Josué

Estudio sobre el libro de

Josué

Introducción

El libro de Josué nos presenta en figura el tema que desarrolla el Espíritu Santo en la epístola a los Efesios, a saber, los resultados gloriosos de la obra redentora de la cruz y la posición celestial de la Iglesia en Cristo, su Cabeza.

El pueblo de Israel estaba a punto de terminar sus numerosas y largas jornadas a través del desierto: unos cuarenta años había tardado el viaje, el que en once días hubiera podido realizarse: “Once jornadas hay desde Horeb, camino del monte de Seir, hasta Cades-barnea” (Deuteronomio 1:2). ¿Por qué tanta demora? Moisés ya había muerto. La congregación de Israel debía pasar el río Jordán bajo la dirección de un nuevo guía; luego debía tomar posesión del país que Dios les había prometido, destruyendo a sus enemigos, los pueblos idólatras que lo ocupaban. La cuarta generación del patriarca Abraham había vuelto de Egipto y, por otra parte, la maldad del amorreo había llegado a su colmo: el juicio de Dios estaba en vísperas de caer sobre Canaán (véase Génesis 15:16).

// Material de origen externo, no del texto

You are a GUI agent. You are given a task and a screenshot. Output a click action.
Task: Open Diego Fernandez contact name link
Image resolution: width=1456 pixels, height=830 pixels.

En cuanto a lo que nos concierne a nosotros los cristianos, nuestra Canaán son los lugares celestiales, donde ya entramos mediante el poder del Espíritu Santo que nos ha unido a un Cristo muerto y resucitado, quien nos hizo sentar en él, en su gloria, gozando anticipadamente de esta gloria en la cual nos introducirá pronto con él. Para lograr tal propósito, debemos luchar librando el combate de la fe contra los poderes espirituales de maldad que nos disputan el libre goce de estos bienes celestiales que son nuestros a través de Cristo (Efesios 1:3; 6:12).

A esta lucha se refería el apóstol Pablo cuando escribió:

No tenemos lucha contra sangre y carne, sino contra principados, contra potestades, contra los gobernadores de las tinieblas de este siglo, contra huestes espirituales de maldad en las regiones celestes
(Efesios 6:12).

Bajo ese poder estábamos esclavizados antes de convertirnos a Cristo, siguiendo la corriente de este mundo. Ahora debemos luchar contra ella y, a la vez, apropiarnos de cada pulgada del terreno espiritual que Dios nos ha dado en herencia. Para concretar, recordemos el ejemplo del apóstol ya citado, quien con “el poder del Espíritu de Dios” no solo ganaba almas para Cristo, llenándolo todo “del Evangelio de Cristo” (Romanos 15:19), sino que las guiaba en el pleno goce de las bendiciones divinas mediante sus escritos y predicaciones (Colosenses 1:27-29).

La diferencia entre la figura y la realidad es que Israel terminó su marcha en el desierto cuando entró en Canaán; mientras que para nosotros, los cristianos, el desierto y Canaán subsisten juntos. La bendición es más amplia. El provecho que sacamos de nuestra doble posición –a la que se refieren las epístolas a los Filipenses en cuanto al desierto, y a los Efesios en cuanto a Canaán– es extenso: el desierto nos enseña que necesitamos ser humillados y probados para conocer lo que hay en nuestros corazones (Deuteronomio 8:2). Para superar estas pruebas, tenemos el privilegio de poseer los recursos divinos en medio de esta tierra árida y seca: Dios abriendo su mano para nutrirnos del maná, haciendo correr aguas abundantes de la “Roca” a fin de saciar nuestra sed y hacernos gustar las fuentes infinitas de su gracia, pues nada ha faltado a su pueblo. “Tu vestido nunca se envejeció sobre ti, ni tu pie se te ha hinchado en estos cuarenta años” (Deuteronomio 8:4). Pero también nos encontramos, al mismo tiempo, en los verdes pastos y en las aguas apacibles de nuestra Canaán, un rico lugar donde gustamos las primicias celestiales, sentándonos en paz a la mesa aderezada al otro lado del río Jordán, con un Cristo celestial sentado en la gloria, a la diestra de Dios.